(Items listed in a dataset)
════════

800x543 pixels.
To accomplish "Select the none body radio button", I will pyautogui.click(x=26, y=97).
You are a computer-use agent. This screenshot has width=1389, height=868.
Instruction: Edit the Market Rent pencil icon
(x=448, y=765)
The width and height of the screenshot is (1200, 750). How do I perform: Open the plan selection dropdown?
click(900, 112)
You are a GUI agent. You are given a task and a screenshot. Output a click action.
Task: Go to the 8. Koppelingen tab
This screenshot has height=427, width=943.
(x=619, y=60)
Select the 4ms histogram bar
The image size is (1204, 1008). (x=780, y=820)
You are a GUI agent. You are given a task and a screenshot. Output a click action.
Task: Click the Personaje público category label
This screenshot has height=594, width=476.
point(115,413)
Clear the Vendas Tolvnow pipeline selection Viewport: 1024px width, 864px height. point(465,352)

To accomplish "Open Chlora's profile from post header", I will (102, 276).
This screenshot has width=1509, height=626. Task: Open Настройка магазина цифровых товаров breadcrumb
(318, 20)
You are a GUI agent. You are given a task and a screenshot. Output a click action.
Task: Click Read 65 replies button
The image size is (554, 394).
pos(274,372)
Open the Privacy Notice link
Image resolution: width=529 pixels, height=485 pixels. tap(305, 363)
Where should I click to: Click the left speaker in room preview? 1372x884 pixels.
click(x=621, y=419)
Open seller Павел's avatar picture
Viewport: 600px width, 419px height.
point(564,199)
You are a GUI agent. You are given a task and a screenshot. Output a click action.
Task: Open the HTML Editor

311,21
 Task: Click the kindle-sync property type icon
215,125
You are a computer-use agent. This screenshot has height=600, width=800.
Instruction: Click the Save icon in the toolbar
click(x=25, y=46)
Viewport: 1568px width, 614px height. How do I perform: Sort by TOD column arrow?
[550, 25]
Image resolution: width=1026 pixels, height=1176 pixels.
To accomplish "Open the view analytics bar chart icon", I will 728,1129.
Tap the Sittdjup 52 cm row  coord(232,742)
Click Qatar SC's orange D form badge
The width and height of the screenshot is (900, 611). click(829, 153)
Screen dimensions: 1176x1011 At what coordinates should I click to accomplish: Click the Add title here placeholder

════════

* Try it
Go through the records above line by line and say how many lines include "button", giving only that number.

* Result
2